One Year of Treatment, Then Nothing: India’s rare disease policy and why patients are left to fight alone
India's rare disease policy sets a Rs. 50 lakh ceiling. Roche's Risdiplam costs Rs. 72 lakhs a year. A generic alternative exists at a fraction of the price, but is tied up in patent litigation. Amidst this, rare disease patients are left to fight their own battles.
Anand Grover
Published on: 7 April 2026, 04:22 pm
THERE ARE APPROXIMATELY 7,000 known rare diseases, often referred to as ‘orphan diseases’, affecting around 4 to 6 percent of the world’s population, that is nearly over 400 million people of the 8.2 billion people in the world. 75 percent of rare disease patients are children. In the United States (‘USA’), a disease is classified as ‘rare’ if it affects less than 200,000 individuals. In the European Union (‘EU’), they are defined as affecting less than 1 in 2,000 people.
Because rarity is defined proportionally, even a small percentage translates, in a country of India’s size, into hundreds of thousands of affected individuals. Merely because they represent a small percentage does not mean their concerns and health can be ignored.
Why rare disease drugs remain out of reach
Rare diseases include Hutchinson-Gilford Progeria Syndrome, a genetic disorder causing rapid aging in children; and Spinal Muscular Atrophy, caused by a mutation in the SMN1 gene that results in insufficient production of the Survival Motor Neuron protein. The deficiency progressively weakens the muscles of the spine, impairing posture and breathing, and is ultimately fatal.
An estimated 3,112 infants with SMA are born in India every year. A medical genetics clinic covering Uttar Pradesh (home to 16.5% of India's population as per the last census) and neighbouring states found an SMA carrier frequency of 1:38 among individuals with no prior family history of the disease, a finding with significant implications for policy.
Because rarity is defined proportionally, even a small percentage translates, in a country of India’s size, into hundreds of thousands of affected individuals.

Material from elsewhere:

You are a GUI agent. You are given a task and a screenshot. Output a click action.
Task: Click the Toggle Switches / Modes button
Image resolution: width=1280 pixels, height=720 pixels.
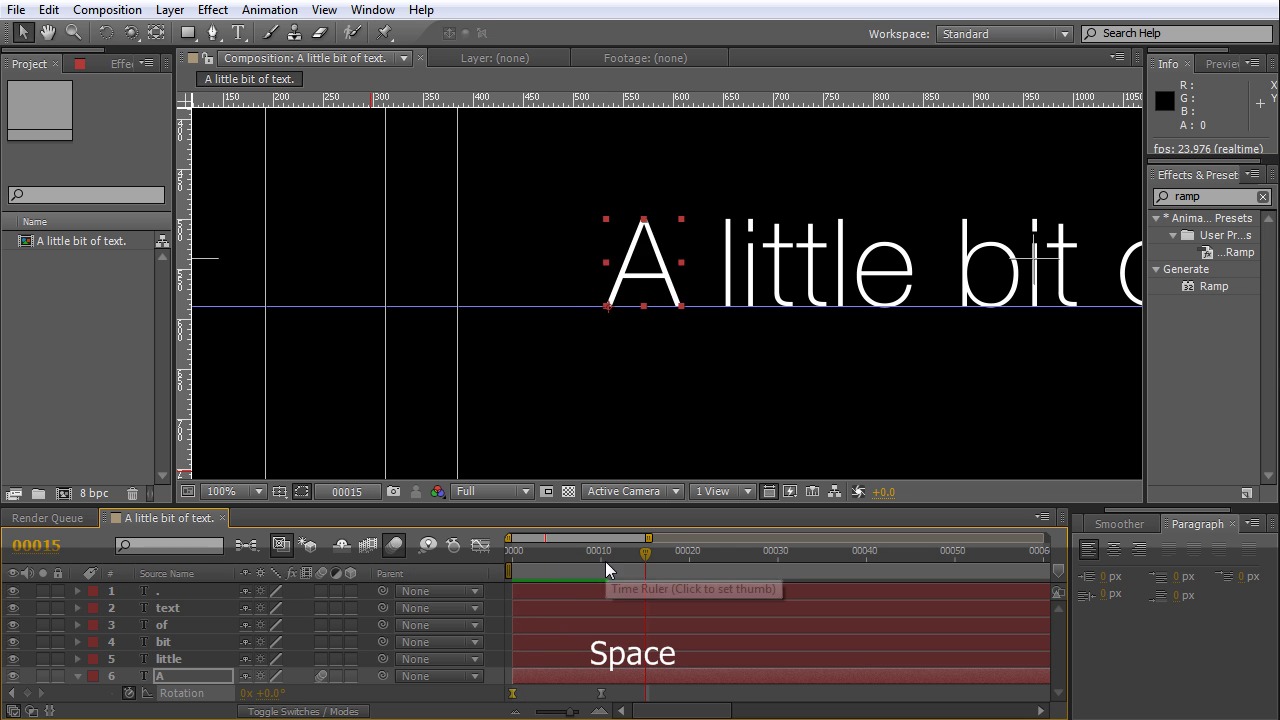tap(303, 712)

It is well-known that medicines for treating rare diseases are not a priority for the pharmaceutical industry. The few treatments that do exist are largely developed by Western and Japanese Multi-National Companies (‘MNCs’). On the pretext of high costs of discovery and development costs, these companies price their drugs at levels entirely beyond the reach of ordinary patients..
Western countries and Japan cushion their citizens through national health systems that cover rare disease treatments. In developing countries, no such safety net exists which makes access to costly rare disease medicines a persistent and often insurmountable challenge.